Recent studies have revealed that microRNAs (miRNAs) are a group of non-coding small RNA molecules that play a significant role in the viral life cycle [4]. KSHV expresses 25 mature miRNAs, encoded by 12 pre-miRNA genes, which are pivotal in developing KSHV-related pathogenesis and tumorigenesis [[4], [5], [6]]. Most of KSHV miRNAs are expressed during the latent phase; however, they can be encapsulated into the virions when KSHV is reactivated and switches to the lytic phase [4]. Previous studies already extensively reported the critical role of viral miRNAs in maintaining KSHV latency; however, the regulatory function of these miRNAs in KSHV reactivation and switching to the lytic phase has not been well-studied.

The clustered regularly interspaced short palindromic repeats/CRISPR-associated gene 9 (CRISPR/Cas9) system is an RNA-guided DNA editing method that has been widely used in gene editing [7]. Over the past five years, the application of CRISPR/Cas9 as a robust and convenient gene-editing tool has rapidly expanded to almost all biomedical fields, including the study of human viruses [[8], [9], [10], [11]]. A recent study reported that CRISPR/Cas9 could disrupt KSHV latency by targeting latency-associated nuclear antigen (LANA) and ORF57 in KSHV-infected cells [12,13]. However, to the best of our knowledge, there are no reports of studying KSHV miRNAs with CRISPR/Cas9.

Our previous study has demonstrated the capacity and efficacy of CRISPR/Cas9 to edit human miRNAs in both in vitro and in vivo models [14]. In this study, we utilized CRISPR/Cas9 to target KSHV miRNAs in BCBL-1 and BCP-1, two primary effusion lymphoma (PEL) cell lines with latent KSHV infection.
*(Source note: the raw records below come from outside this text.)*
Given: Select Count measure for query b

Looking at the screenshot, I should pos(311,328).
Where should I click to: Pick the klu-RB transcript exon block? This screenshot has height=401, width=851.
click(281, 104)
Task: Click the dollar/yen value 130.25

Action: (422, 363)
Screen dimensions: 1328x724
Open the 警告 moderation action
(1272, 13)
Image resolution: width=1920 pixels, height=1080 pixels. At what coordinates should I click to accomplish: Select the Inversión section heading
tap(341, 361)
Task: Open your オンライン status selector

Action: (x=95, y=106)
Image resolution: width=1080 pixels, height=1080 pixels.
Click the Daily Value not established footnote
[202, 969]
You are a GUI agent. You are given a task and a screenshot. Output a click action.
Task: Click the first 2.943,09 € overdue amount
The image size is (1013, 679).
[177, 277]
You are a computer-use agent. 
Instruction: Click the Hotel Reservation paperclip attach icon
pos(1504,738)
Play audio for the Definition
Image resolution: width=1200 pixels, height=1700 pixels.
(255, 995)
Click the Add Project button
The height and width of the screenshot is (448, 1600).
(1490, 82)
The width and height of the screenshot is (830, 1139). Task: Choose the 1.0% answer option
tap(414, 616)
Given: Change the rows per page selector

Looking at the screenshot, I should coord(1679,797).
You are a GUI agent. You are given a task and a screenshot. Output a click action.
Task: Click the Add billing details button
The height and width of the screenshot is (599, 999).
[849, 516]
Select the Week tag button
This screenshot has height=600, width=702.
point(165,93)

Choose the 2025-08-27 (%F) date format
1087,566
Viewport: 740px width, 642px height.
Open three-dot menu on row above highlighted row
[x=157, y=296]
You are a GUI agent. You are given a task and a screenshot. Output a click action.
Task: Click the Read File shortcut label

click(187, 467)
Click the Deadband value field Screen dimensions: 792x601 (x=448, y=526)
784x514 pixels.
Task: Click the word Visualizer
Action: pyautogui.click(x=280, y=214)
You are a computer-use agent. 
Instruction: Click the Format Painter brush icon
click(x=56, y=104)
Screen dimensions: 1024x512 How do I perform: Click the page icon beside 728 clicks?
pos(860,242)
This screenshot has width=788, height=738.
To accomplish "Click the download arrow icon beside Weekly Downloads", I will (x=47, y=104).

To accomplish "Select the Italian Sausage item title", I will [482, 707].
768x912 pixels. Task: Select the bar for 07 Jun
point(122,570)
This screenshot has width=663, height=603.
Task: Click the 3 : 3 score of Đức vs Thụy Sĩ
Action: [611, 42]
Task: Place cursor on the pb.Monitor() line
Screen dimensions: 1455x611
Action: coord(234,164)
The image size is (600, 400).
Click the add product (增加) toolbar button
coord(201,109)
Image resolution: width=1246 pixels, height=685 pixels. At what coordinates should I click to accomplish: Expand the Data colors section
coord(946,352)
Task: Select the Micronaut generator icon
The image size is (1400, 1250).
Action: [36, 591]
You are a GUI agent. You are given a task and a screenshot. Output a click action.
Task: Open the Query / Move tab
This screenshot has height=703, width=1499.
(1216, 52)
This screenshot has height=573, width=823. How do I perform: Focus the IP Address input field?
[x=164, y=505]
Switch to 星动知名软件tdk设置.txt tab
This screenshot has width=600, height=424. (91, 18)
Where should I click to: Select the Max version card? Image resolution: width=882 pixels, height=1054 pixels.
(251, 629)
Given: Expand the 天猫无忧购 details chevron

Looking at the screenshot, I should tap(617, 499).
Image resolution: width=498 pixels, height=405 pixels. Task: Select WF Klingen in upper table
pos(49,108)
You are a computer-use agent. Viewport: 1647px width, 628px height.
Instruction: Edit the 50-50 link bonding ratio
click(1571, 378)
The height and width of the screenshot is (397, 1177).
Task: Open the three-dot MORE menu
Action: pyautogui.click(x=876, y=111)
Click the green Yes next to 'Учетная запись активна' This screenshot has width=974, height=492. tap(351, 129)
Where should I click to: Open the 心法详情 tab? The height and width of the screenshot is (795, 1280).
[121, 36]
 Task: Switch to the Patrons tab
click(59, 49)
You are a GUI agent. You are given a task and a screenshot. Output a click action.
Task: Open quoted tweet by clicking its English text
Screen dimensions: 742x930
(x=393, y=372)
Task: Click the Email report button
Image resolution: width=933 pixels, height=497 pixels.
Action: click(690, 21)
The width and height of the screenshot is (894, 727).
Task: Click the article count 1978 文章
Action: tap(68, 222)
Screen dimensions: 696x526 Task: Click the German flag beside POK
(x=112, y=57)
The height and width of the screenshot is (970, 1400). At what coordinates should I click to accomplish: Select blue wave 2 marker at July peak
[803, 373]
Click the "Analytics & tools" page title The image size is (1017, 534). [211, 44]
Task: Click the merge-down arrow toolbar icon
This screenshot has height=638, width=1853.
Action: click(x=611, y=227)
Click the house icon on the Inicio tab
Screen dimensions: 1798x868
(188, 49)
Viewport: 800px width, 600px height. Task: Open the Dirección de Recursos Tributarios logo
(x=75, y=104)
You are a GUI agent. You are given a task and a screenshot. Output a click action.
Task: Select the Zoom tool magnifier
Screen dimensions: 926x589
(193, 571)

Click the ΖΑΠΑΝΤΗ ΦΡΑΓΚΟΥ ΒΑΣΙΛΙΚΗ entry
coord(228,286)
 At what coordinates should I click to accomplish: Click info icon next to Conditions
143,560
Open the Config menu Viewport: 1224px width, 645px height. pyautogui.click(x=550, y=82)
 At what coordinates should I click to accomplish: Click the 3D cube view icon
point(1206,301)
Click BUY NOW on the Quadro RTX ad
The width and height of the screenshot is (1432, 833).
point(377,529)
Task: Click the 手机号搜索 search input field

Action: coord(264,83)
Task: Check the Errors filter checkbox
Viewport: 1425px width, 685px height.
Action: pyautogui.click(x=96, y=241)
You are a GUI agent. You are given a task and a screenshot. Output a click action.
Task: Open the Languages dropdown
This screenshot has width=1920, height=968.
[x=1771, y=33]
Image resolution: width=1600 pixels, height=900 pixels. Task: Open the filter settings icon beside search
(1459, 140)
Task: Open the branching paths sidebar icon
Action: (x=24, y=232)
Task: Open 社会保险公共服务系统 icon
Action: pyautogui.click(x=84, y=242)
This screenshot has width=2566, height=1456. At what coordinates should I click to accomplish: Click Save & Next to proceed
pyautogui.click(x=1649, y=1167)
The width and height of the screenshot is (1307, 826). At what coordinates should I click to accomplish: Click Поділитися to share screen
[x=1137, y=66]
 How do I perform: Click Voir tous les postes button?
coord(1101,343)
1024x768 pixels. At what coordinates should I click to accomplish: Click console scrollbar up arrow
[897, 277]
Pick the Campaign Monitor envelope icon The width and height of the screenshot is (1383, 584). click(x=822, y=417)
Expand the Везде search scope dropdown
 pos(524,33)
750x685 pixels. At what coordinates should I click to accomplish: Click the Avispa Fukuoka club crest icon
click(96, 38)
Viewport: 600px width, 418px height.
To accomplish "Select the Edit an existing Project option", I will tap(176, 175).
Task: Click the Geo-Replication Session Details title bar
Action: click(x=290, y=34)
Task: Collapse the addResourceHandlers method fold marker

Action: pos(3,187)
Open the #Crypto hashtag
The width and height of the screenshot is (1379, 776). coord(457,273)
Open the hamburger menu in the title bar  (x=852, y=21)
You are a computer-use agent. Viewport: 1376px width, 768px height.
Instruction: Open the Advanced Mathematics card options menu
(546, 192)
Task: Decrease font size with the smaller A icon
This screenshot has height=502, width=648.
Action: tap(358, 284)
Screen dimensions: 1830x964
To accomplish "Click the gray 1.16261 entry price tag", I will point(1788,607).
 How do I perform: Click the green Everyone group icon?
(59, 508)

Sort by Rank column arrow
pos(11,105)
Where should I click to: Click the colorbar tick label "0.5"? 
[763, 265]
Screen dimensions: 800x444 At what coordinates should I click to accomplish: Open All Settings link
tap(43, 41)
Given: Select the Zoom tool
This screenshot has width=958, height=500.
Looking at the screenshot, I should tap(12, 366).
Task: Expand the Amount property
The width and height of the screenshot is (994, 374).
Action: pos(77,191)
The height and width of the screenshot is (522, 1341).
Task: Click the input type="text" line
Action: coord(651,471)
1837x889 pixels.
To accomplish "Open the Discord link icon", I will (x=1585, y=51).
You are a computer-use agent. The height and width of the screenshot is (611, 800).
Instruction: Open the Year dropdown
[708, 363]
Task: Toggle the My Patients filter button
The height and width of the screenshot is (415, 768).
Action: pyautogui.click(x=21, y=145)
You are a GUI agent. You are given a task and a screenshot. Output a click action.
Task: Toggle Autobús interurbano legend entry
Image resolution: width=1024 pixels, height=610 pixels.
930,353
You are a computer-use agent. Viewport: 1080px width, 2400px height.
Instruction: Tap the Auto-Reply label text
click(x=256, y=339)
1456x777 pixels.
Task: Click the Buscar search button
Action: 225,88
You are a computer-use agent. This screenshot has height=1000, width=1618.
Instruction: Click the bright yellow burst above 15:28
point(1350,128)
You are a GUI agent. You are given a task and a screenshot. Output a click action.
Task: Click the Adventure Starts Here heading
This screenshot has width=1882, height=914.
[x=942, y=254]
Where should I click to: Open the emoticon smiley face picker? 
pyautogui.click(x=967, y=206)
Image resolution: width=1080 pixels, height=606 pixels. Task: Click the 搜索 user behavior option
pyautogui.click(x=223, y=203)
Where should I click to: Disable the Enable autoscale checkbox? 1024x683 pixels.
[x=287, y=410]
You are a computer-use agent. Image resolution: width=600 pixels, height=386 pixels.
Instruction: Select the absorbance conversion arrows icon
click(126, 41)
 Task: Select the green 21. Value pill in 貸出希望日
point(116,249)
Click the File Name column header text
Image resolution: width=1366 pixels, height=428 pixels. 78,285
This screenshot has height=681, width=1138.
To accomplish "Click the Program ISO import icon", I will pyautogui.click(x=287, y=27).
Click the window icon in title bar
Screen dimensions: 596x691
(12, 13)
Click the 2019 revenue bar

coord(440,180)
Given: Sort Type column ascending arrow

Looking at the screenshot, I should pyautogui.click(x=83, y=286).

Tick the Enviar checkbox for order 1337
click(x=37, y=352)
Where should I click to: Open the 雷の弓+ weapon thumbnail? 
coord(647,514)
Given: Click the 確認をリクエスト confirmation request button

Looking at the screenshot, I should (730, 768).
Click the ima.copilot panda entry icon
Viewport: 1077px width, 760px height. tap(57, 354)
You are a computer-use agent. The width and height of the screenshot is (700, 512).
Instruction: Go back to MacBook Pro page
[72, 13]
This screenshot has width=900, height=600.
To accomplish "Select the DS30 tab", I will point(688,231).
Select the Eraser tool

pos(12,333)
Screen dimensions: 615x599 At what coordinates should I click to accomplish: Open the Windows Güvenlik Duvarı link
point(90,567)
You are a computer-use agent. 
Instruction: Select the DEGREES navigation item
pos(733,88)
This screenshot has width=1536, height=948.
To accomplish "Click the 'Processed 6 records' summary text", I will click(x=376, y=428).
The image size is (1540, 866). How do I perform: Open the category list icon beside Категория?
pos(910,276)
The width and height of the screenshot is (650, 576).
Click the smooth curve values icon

After editing the promoter of the KSHV-miRNA cluster with CRISPR/Cas9, we found ten individual KSHV miRNAs in the cluster were ultimately downregulated. We further targeted two individual KSHV miRNAs, miR-K12-1 and miR-K12-9, for CRISPR/Cas9 editing. Our data show that not only their expression was downregulated, but also their downstream target genes were altered accordingly, demonstrating that CRISPR/Cas9 is a robust and precise tool for modulating KSHV miRNAs. Of significance, the use of CRISPR/Cas9 to target viral miRNAs led to the lytic reactivation of KSHV, resulting from the upregulation of lytic genes, along with metabolic alterations and increased oxygen consumption in host PEL cells. Thus, our results provide novel insights into the development of precision medicine with CRISPR/Cas9 editing viral miRNAs to eliminate KSHV latent infection.